Section 11.02. Survival. The representations, warranties, covenants and agreements contained in this Agreement and in any certificate or other writing delivered pursuant hereto shall not survive the Effective Time, except for the covenants and agreements that by their terms apply in whole or in part after the Effective Time.
Section 11.03. Amendments and Waivers. (b) Any provision of this Agreement may be amended or waived prior to the Effective Time if, but only if, such amendment or waiver is in writing and is signed, in the case of an amendment, by each party to this Agreement or, in the case of a waiver, by each party against whom the waiver is to be effective; provided that after the Company Shareholder Approval has been obtained there shall be no amendment or waiver that would be prohibited by Section 47-1A-1102.4 of South Dakota Law or that would otherwise require the further approval of the shareholders of the Company under South Dakota Law without such approval having first been obtained.
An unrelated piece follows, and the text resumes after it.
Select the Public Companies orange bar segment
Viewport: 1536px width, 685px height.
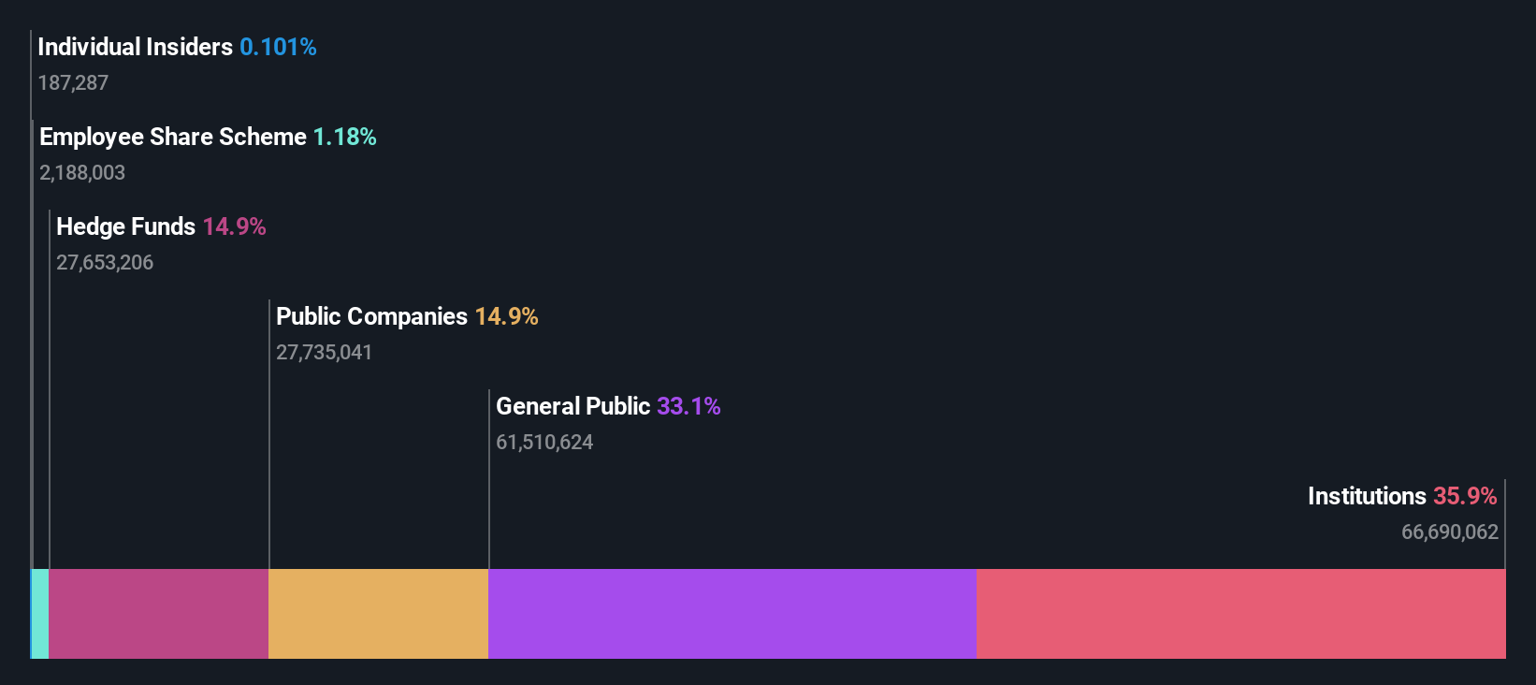coord(378,614)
(b) No failure or delay by any party in exercising any right, power or privilege hereunder shall operate as a waiver thereof nor shall any single or partial exercise thereof preclude any other or further exercise thereof or the exercise of any other right, power or privilege. The rights and remedies herein provided shall be cumulative and not exclusive of any rights or remedies provided by Applicable Law.
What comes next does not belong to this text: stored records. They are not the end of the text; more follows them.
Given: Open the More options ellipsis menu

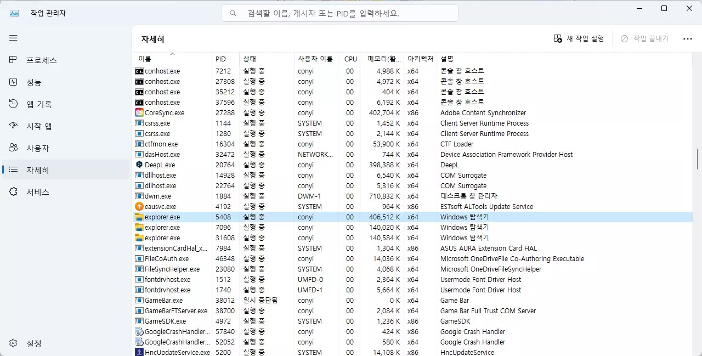Looking at the screenshot, I should coord(687,38).
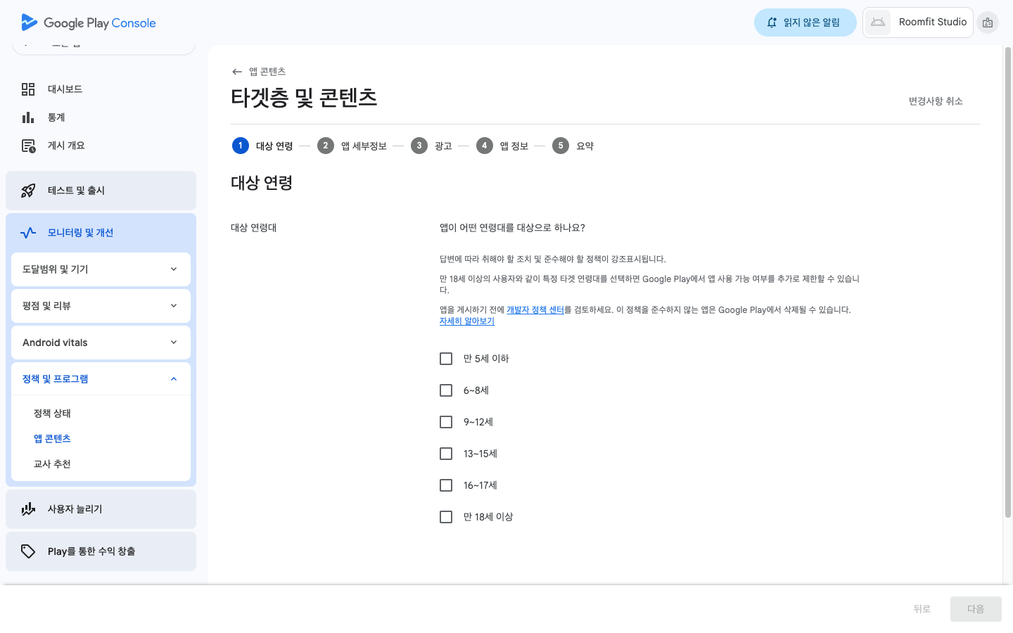This screenshot has width=1013, height=633.
Task: Open the 개발자 정책 센터 link
Action: (535, 309)
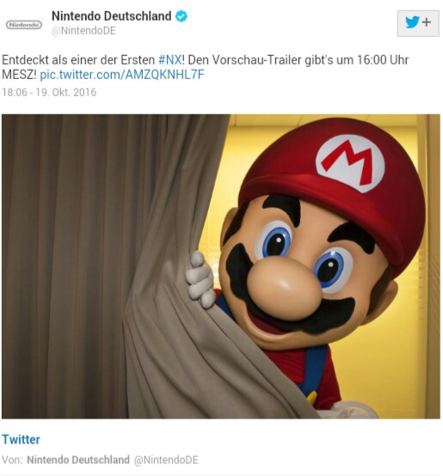Click the red M emblem on Mario's cap

(x=350, y=162)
Section 11.04. Expenses. (c) General. Except as otherwise provided herein, all costs and expenses incurred in connection with this Agreement shall be paid by the party incurring such cost or expense.
(b) Termination Fee.
(i) If this Agreement is terminated by Parent pursuant to Section 10.01(c)(i) or by the Company pursuant to Section 10.01(d)(i), then the Company shall pay to Parent in immediately available funds $64,000,000 (the “Termination Fee”), in the case of a termination by Parent, within three Business Days after such termination and, in the case of a termination by the Company, immediately before and as a condition to such termination.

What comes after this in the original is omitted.